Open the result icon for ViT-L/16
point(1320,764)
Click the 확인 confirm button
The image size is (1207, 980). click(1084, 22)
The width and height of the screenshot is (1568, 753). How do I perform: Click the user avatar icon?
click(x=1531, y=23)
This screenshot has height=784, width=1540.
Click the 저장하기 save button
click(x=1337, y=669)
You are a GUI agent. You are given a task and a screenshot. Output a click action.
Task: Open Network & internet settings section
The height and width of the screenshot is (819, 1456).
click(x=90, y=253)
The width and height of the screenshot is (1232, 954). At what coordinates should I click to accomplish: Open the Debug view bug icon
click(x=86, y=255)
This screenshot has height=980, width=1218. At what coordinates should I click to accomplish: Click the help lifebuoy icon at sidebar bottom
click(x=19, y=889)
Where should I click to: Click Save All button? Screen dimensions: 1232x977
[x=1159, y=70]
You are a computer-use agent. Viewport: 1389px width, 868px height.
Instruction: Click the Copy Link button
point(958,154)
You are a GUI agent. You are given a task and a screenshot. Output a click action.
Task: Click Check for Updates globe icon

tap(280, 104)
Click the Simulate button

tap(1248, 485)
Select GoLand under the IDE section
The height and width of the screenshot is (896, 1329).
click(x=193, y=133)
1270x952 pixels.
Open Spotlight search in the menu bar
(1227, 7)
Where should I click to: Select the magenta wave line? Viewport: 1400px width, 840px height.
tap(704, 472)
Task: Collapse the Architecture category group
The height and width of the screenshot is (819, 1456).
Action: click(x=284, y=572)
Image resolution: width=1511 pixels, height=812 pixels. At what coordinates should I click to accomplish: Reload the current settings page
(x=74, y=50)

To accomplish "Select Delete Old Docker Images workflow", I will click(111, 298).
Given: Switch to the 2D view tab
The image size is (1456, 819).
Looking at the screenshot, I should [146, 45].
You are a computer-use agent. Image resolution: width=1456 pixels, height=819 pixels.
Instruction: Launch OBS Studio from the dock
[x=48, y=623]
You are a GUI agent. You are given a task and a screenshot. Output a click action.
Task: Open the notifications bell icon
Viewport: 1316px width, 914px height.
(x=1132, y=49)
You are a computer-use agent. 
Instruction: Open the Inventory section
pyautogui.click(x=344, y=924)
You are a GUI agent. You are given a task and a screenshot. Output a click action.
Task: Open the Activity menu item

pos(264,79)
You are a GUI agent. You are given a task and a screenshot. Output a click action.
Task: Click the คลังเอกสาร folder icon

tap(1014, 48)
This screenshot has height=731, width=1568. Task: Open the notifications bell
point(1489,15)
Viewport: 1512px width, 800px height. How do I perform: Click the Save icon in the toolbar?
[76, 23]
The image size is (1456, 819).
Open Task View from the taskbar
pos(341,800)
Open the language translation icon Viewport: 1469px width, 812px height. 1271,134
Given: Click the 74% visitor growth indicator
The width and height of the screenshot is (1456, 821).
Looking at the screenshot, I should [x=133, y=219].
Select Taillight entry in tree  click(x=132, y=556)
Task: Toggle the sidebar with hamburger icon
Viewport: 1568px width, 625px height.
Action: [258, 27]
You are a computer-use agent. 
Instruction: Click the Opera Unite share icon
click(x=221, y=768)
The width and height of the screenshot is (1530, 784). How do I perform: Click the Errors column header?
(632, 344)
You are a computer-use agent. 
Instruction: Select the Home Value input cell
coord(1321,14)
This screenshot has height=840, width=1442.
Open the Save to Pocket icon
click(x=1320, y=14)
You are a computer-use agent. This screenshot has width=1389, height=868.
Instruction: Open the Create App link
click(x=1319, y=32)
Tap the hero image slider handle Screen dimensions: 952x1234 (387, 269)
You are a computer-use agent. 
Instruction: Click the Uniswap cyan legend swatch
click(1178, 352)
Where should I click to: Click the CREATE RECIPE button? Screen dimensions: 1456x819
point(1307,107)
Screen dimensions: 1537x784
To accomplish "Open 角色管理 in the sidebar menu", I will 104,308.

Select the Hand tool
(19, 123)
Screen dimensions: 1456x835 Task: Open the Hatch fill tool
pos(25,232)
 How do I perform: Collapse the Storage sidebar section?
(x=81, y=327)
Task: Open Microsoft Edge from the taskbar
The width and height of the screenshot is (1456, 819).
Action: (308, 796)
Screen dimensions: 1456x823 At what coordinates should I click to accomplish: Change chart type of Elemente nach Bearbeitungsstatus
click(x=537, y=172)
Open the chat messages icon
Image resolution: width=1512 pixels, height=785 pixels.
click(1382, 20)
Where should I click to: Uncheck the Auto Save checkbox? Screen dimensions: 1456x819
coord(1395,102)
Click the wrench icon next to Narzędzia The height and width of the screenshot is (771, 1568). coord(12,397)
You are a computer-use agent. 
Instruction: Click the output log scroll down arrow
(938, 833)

^^^^^^^^

In the listing above, find the line containing "Instruction: Click the output", then reproduce it and each line after it through the end, exactly and with nothing added.

# Written answer
Instruction: Click the output log scroll down arrow
(938, 833)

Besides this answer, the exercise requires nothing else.